When I think of my stay in village, my life is peaceful but empty. It is full of moments but not memories. I have crowd around me but not people. I am happy but not joyful. I can speak but not say.

May be I am not used to taking a backseat while driving my life. But is it all about that?

I am currently all about the days when I keep pondering of burning my midnight oil to achieve dreams, and living it, which leave me frustrated for not being in present. And those days when all I think about is my project for which I have come and spend days laughing, reading and hogging on good food because life set hai boss.

This seems to be a perpetual aura created by my mind to kill the boredom and keep myself occupied with neverending thoughts, or may be a part of enlightment from reading George Orwell books, who knows.

All I feel is like a kid watching sunshine falling in a dark room through a minute space with kid wondering why does the sun even shine!



Friday 15 September 2017

Beauty of Life

Ever wondered why life is so unpredictable? I do. I unfortunately have this bad habit of contemplating all the time. There have been several mornings when I wake up and ask myself what is the purpose today. Why am I still living to see today's sunrise. What have I done to make my presence felt on this planet. I feel to some questions, I may never find an answer but what if I do. What if I find what I actually want in life. A hobby or passion or work or study or travel that actually makes me happy.

Ask me to define happiness and I will answer with phrases and words that exist in my vocabulary. But is that so limited? They say be happy and be free like a bird, but am I? Can I just catch a flight and move to London to spend few weeks just because I wish so. No! Instead I will slog and follow the mundane whether I like it or not. And for whom? For earning money that may or may not give me happiness but surely some comfort which is enough to show the society that I live a happy life.

But, do I really care?

It was recently that I thought of not caring about the society for once. I wanted to take a leap of faith. I wanted to jump into emptiness and see what I can make of it. I wanted to be a free bird in literal sense and hold the string of my life, myself. And thats what I did.

I am writing this from a village in Karnataka. I have left my clinics and patients behind to live rural life for a year. I am the boss of my life. Away from family and friends, I have chosen to stay amongst strangers and make them a part of my life. Ask me if am happy, and I will say, I just dont know how to express it. This sense of freedom is new and still to be explored and all I have to say is,

Yes, life is unpredictable, because we make it unpredictable :)


Sunday 23 April 2017

Morning at Nubra


15th June'16

It was 6:30am. I woke up with the chirping of morning birds in the forest. I was laying on bed in a tent. Sun rays were yet to spread their warmth at Nubra valley, a geographically unique terrain located at 10,000 ft above sea level. The weather was too cold for a tropical person like me. 

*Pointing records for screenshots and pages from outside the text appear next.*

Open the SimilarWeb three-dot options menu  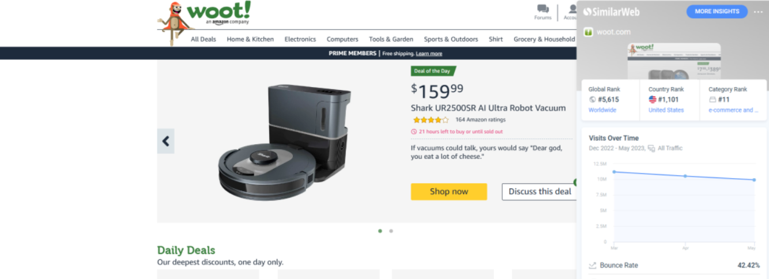pos(758,12)
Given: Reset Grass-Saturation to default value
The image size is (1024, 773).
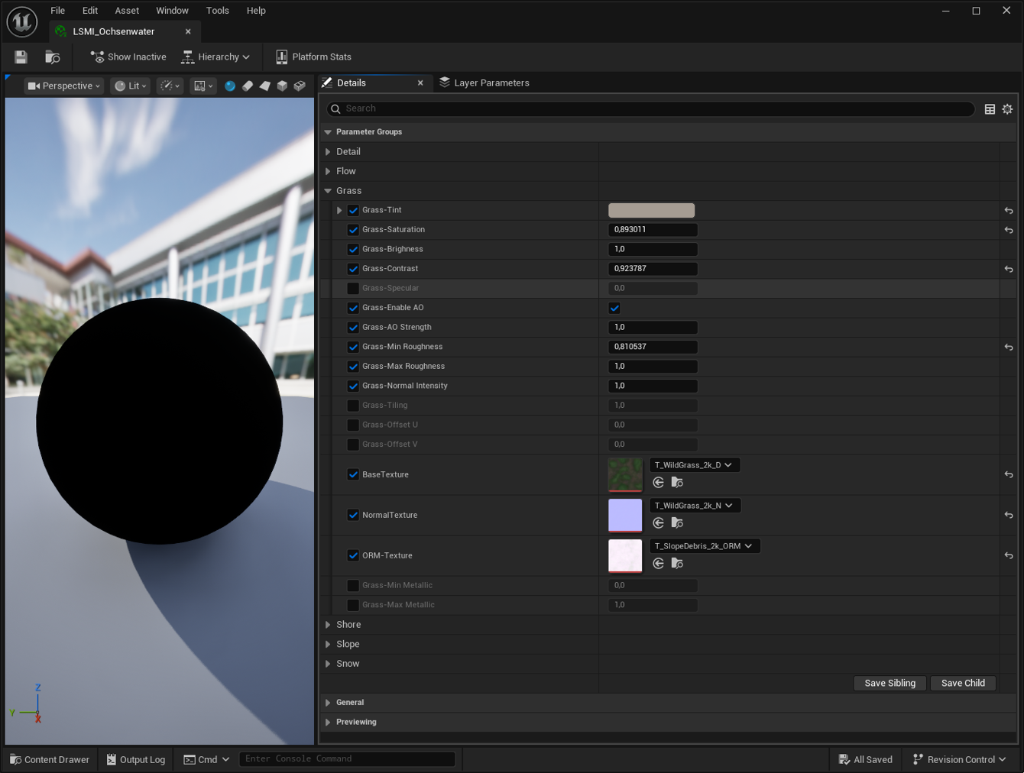Looking at the screenshot, I should tap(1008, 230).
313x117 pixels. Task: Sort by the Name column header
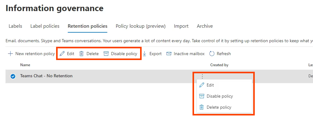pos(25,65)

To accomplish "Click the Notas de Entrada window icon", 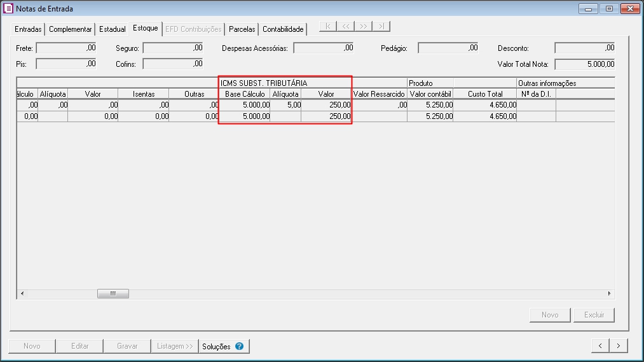I will pos(8,9).
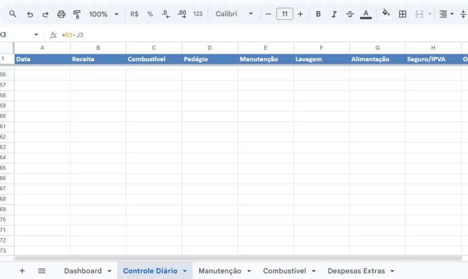This screenshot has height=279, width=468.
Task: Open the all sheets list button
Action: [x=42, y=271]
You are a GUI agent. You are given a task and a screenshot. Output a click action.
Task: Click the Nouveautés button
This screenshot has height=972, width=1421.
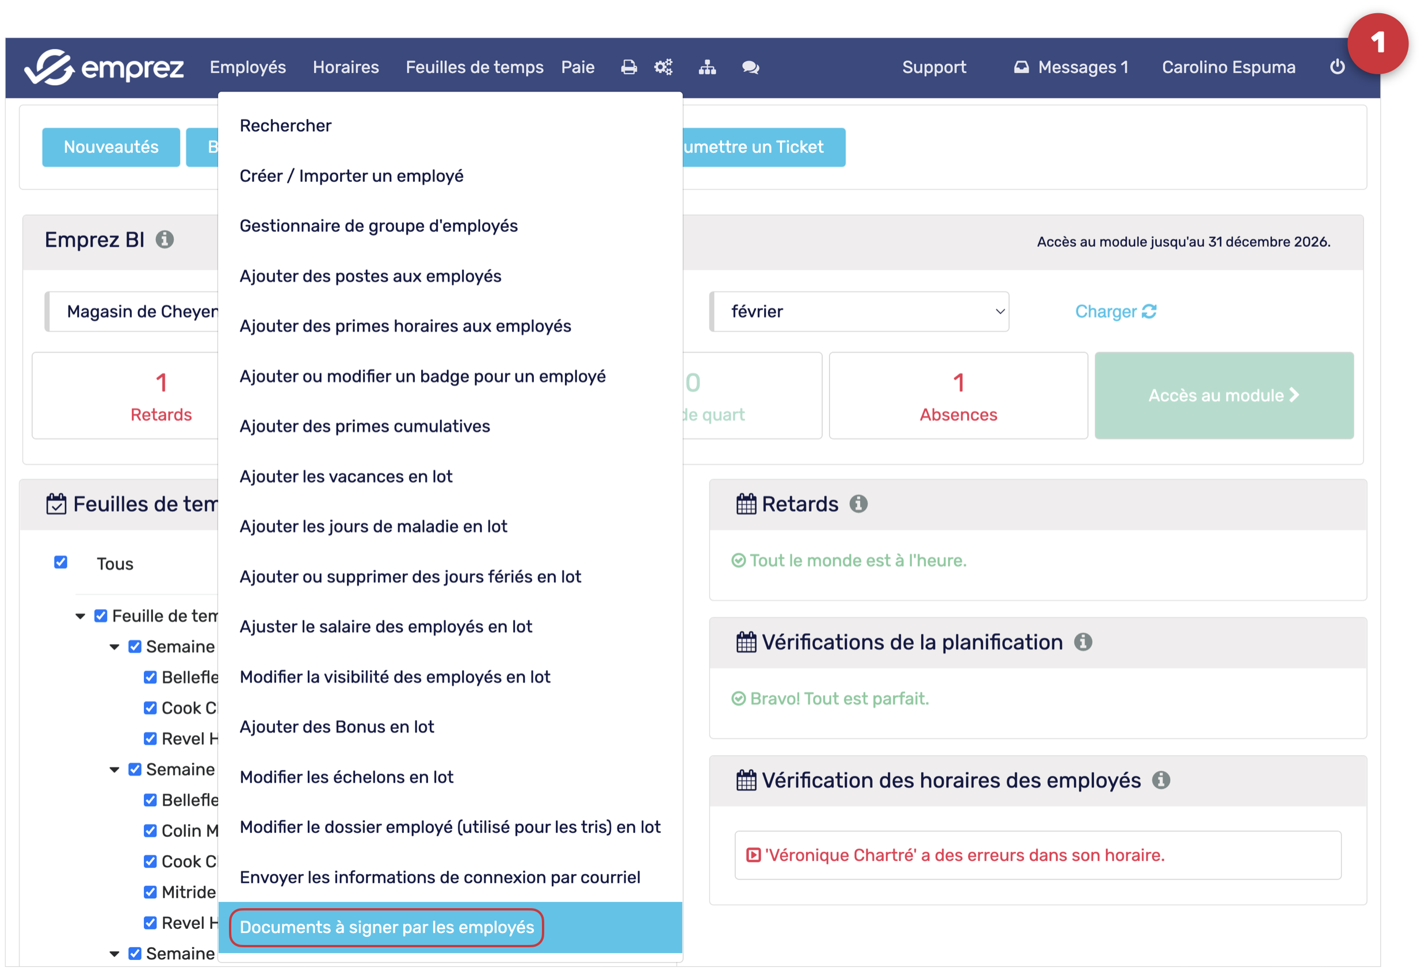click(111, 147)
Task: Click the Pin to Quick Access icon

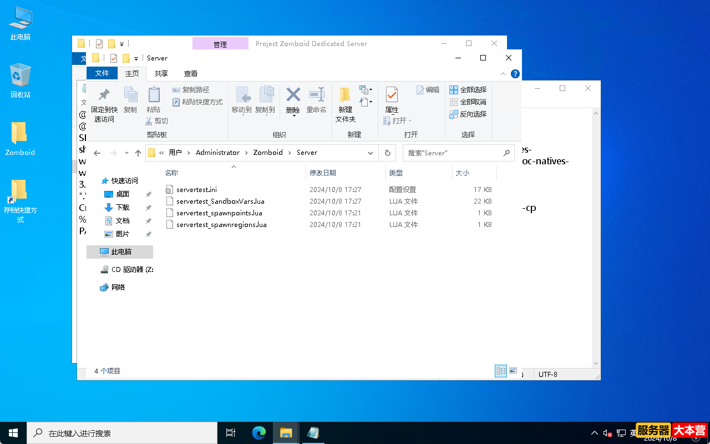Action: pyautogui.click(x=104, y=95)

I woke up from my bed, covered with four layers of clothing to step outside the tent. The view was breathtaking. Lush green grasses covered with morning dew, sparkling on the ground. The golden sun rays seen falling on top of mountain tips. The watercolor blue sky spread like a blanket over the massive valley. And a wood fire smoke seen at a distance from our breakfast being prepared. The calmness was addictive. Away from the cacophony of metro life, morning like this was bringing me closer to myself. 

Being the typical chai person that I am, I wished I was served with a hot cup of tea while I sit surrounded by 20 white tents. Occasional cold breezes were soothing and indulging.Random thoughts flowed through my mind as time passed. My journey at every point made me realise how tiny we were in front of mother nature. Natural beauty especially in himalayas can leave you with life long memories. The journey affects you spiritually, no wonder why the Dalai Lama has chosen the himalayas as his place to rest.  

Later my wish did get fulfilled. I was served with masala chai and hot Puri bhaji for breakfast. Hot and sumptous breakfast filled me with enthusiam to look forward for the adventurous day ahead.